:: Extracted material ::

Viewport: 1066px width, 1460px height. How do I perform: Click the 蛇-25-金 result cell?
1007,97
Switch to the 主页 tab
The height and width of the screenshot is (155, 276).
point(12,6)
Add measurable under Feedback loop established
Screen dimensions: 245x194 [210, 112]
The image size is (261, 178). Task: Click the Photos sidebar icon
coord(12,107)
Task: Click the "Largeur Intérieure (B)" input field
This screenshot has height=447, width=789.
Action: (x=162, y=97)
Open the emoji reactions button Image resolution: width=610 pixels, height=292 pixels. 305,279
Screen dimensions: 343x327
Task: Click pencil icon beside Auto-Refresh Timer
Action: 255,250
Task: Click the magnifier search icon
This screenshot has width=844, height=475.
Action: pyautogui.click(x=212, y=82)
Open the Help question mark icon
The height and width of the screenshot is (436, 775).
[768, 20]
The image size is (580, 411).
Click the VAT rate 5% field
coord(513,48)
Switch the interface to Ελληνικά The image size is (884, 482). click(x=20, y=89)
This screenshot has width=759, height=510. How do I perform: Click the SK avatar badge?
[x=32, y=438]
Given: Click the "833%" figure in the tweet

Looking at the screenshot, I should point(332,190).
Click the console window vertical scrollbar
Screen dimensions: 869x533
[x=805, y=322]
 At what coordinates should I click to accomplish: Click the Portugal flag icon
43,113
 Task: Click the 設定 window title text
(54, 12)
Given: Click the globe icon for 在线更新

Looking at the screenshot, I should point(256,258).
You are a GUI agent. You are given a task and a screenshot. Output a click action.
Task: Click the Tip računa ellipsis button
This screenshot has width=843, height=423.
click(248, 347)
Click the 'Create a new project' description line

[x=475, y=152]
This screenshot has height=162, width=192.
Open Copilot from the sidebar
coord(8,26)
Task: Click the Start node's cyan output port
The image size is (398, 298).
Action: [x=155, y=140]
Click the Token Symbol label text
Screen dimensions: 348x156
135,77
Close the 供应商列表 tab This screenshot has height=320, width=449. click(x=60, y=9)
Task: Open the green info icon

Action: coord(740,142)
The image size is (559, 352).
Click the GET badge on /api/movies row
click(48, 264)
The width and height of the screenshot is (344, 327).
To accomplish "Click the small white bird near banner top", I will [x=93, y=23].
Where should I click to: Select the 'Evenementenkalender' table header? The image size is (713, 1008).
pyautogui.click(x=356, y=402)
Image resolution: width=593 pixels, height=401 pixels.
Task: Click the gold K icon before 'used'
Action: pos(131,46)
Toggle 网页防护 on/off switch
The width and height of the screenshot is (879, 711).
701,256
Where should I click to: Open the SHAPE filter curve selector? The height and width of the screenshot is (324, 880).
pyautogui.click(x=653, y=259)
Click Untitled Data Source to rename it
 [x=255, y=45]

:::

* What to do
Copy out only the lines from the one containing "The width and height of the screenshot is (344, 327)." down to the last line of the material, keeping both ends.

* Response to the task
The width and height of the screenshot is (344, 327).
To accomplish "Click the small white bird near banner top", I will [x=93, y=23].
Where should I click to: Select the 'Evenementenkalender' table header? The image size is (713, 1008).
pyautogui.click(x=356, y=402)
Image resolution: width=593 pixels, height=401 pixels.
Task: Click the gold K icon before 'used'
Action: pos(131,46)
Toggle 网页防护 on/off switch
The width and height of the screenshot is (879, 711).
701,256
Where should I click to: Open the SHAPE filter curve selector? The height and width of the screenshot is (324, 880).
pyautogui.click(x=653, y=259)
Click Untitled Data Source to rename it
 [x=255, y=45]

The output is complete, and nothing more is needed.